■ **TEXT PROVIDED**:
○ ○ ○ ○ ○ ○ ○
Another important point is that people are used to 10-based system and in that system only results of division by numbers in a form of 2^a*5^b can be represented using a finite number of digits. For every other rational number even if you somehow store it in the exact form, you will have to do some truncation and rounding at the formatting for human usage stage.
Potentially there are infinitely many ways to store numbers. In practice only a few are widely used:
floating point numbers with two major branches of binary (this is what most today's hardware natively implements and what is support by most of the languages as float or double) and decimal. This is the format that store mantissa and exponent (can be negative), so the number is mantissa * base^exponent (I omit sign and just say it is logically a part of the mantissa although in practice it is usually stored separately). Binary vs. decimal is specified by the base. For example 0.5 will be stored in binary as a pair (1,-1) i.e. 1*2^-1 and in decimal as a pair (5,-1) i.e. 5*10^-1. Theoretically you can use any other base as well but in practice only 2 and 10 make sense as the bases.
○ ○ ○ ○ ○ ○ ○
■ **DATASET EXCERPT**:
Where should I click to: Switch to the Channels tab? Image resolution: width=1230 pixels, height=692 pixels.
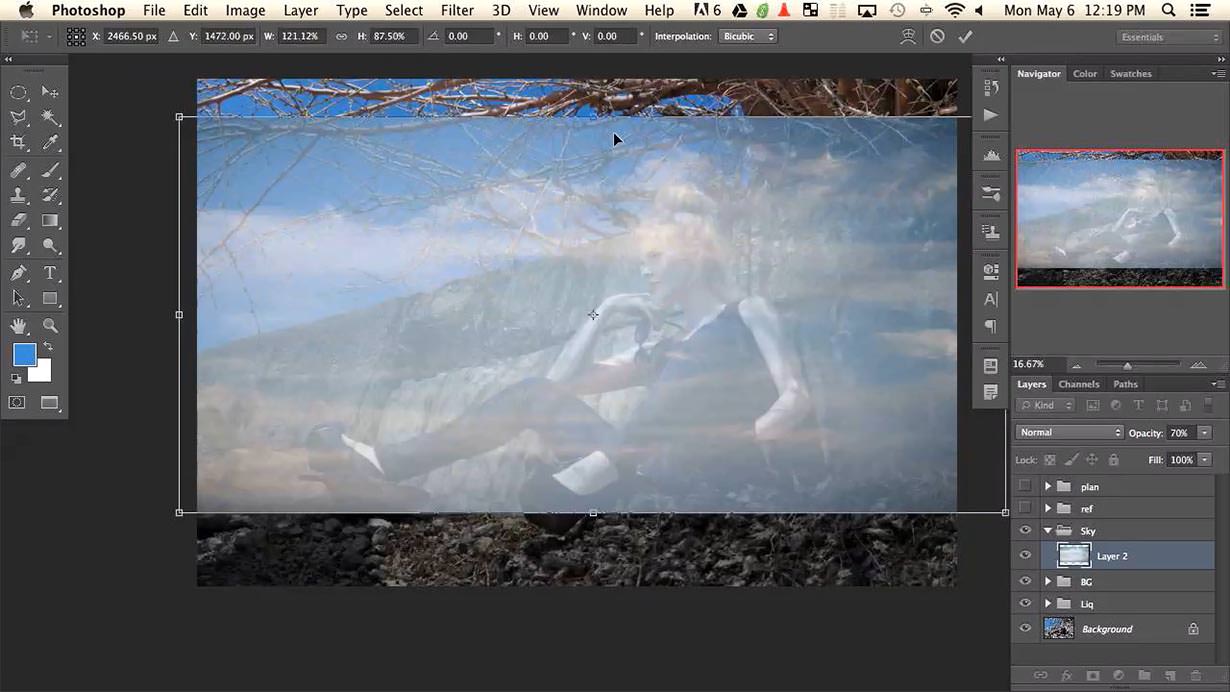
○ ○ ○ ○ ○ ○ ○
■ **TASKS TO PERFORM**:
1 – Answer these questions about the text on number storage:
(a) In the 10-based system, results of division by numbers in what form can be represented with a finite number of digits?
(b) As what pair is 0.5 stored in binary?
(c) Which two bases make sense in practice?
2 – Resume the text on number storage, starting after its last sentence.
The listing is not needed here.

■ **RESULTS FOR THE EXERCISE**:
1 –
(a) In the form 2^a*5^b.
(b) As the pair (1,-1).
(c) 2 and 10.

2 –
fixed point numbers with the same division in binary and decimal. The idea is the same as in floating point numbers but some fixed exponent is used for all the numbers. What you suggests is actually a decimal fixed point number with the exponent fixed at -3. I've seen a usage of binary fixed-point numbers on some embedded hardware where there is no built-in support of floating point numbers, because binary fixed-point numbers can be implemented with reasonable efficiency using integer arithmetic. As for decimal fixed-point numbers, in practice they are not much easier to implement that decimal floating-point numbers but provide much less flexibility.
rational numbers format i.e. the value is stored as a pair of (p, q) which represents p/q (and usually q>0 so sign stored in p and either p=0, q=1 for 0 or gcd(p,q) = 1 for every other number). Usually this requires some big integer arithmetic to be useful in the first place (here is a Go example of math.big.Rat). Actually this might be an useful format for some problems and people often forget about this possibility, probably because it is often not a part of a standard library. Another obvious drawback is that as I said people are not used to think in rational numbers (can you easily compare which is greater 123/456 or 213/789?) so you'll have to convert the final results to some other form. Another drawback is that if you have a long chain of computations, internal numbers (p and q) might easily become very big values so computations will be slow. Still it may be useful to store intermediate results of calculations.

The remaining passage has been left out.